For the 2018/2019 tax year, the ISA allowance is £20,000, and you can decide how you want to use it, if part cash, part stocks, part IFISA, all cash, etc. Any combination is possible as long as the sum of all your ISAs contributions for the year does not exceed your allowance. You cannot rollover your allowance from one year to the other, so if you don’t use it, you lose it.
Because Cash ISAs often have an attractive first year offer, then revert to a low interest rate, it also makes sense to review the ISAs you have from previous years, and transfer them to another provider to get a better rate. Be careful, you cannot withdraw the money yourself, you need to talk to your new provider and have them execute the transfer, or you would lose your tax free benefit.
Just ISA is one of the companies offering Innovative Finance ISAs and their focus is on litigation funding, to help people with their litigation fees.

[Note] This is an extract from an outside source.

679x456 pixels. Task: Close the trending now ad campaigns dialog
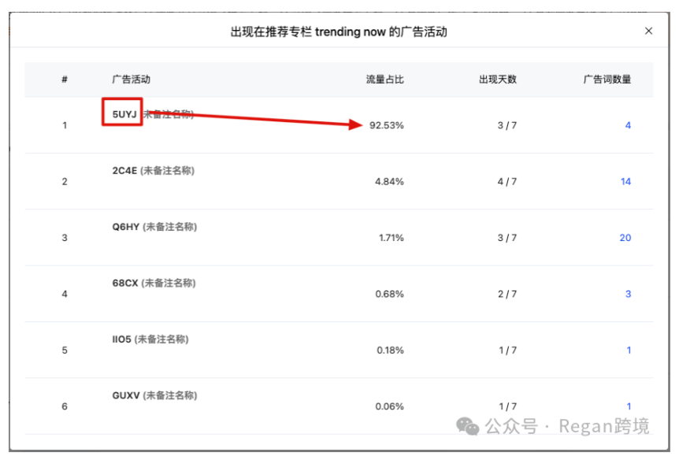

They offer an interest rate of 8% p.a., and you need to invest a minimum of £2,000, with no upper limit, if you wish to transfer old ISA funds.

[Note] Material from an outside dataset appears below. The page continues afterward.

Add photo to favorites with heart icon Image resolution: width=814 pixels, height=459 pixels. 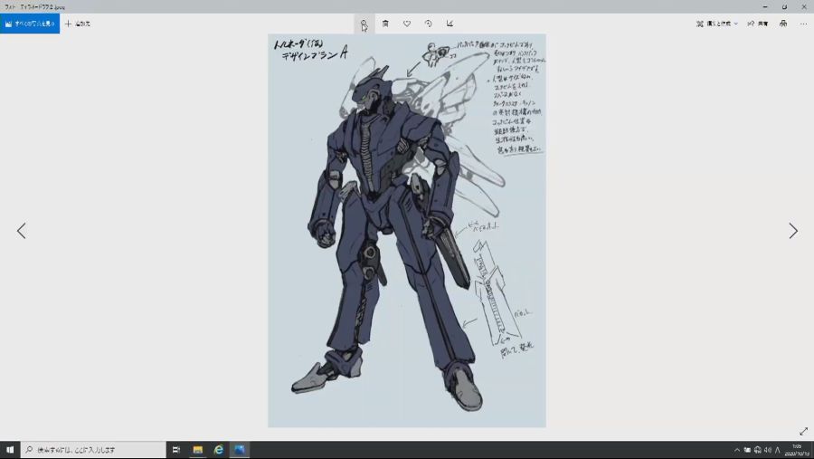pyautogui.click(x=407, y=24)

Compared to the best cash ISA offers hovering around 2% interest, that can make quite the difference over the long term, especially since all returns are tax free.

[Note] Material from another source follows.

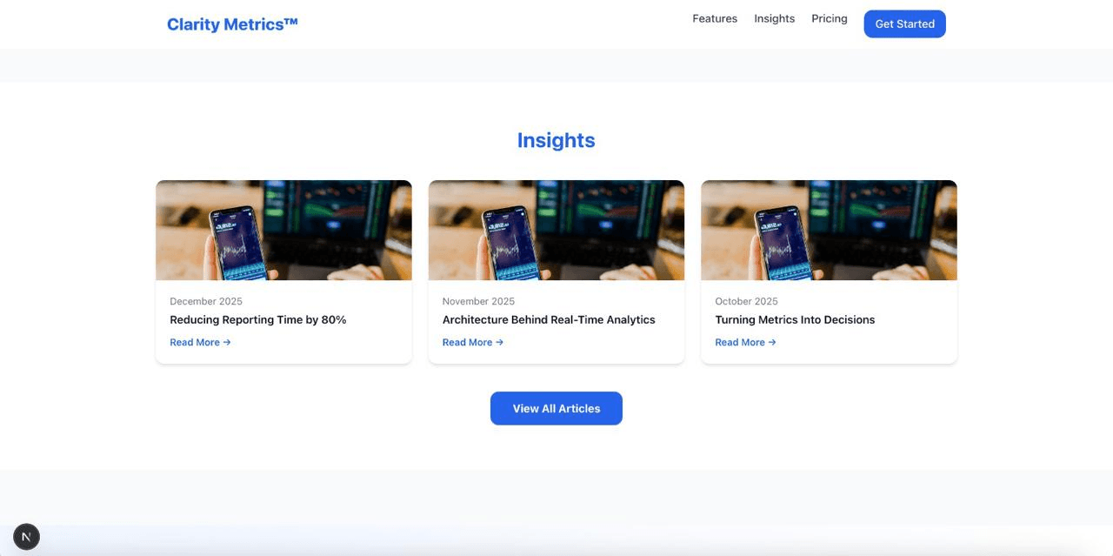Click the Get Started button

pos(904,23)
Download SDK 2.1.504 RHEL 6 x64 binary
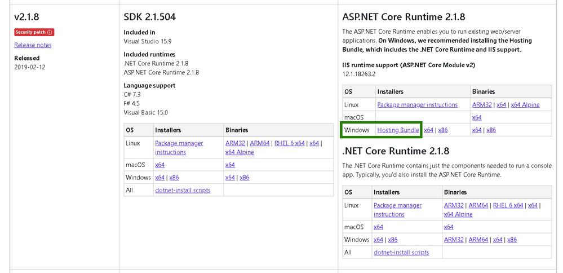Image resolution: width=563 pixels, height=273 pixels. point(289,143)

If you invest £10,000 at 2% for 10 years, you will have £12,189 at the end of term.
If you invest £10,000 at 8% for 10 years, you will have more than doubled your money, with £21,589 in the bank, assuming you reinvested the proceeds year after year.
The slightest difference in interest rate, compounded over a long period of time, can have a great impact on your finances. Plus, £11,589 tax free is £4,635 you wouldn’t have to hand over to the taxman if you are in the 40% tax band.
Now with greater returns obviously comes greater risks, so if you plan on investing in Stock and Shares ISAs or IFISAs, make sure you can afford said risks. Do not invest money you may need to access shortly. Educate yourself and understand all the implications before you start investing. Balance your portfolio with some low risk investments, and a cash cushion in case of a money emergency.
Since you can’t access your ISA money unless you lose the allowance, earmark these savings for retirement or another long term goal. It makes more sense to invest your ISA money into higher return vehicles, but if you have not used your allowance by the end of the tax year, you can still put some of your cash into an easy access ISA to save a little extra thanks to tax-free interest.
Money and personal finance are very personal, so get informed and do what is best for your particular situation and where you are in life.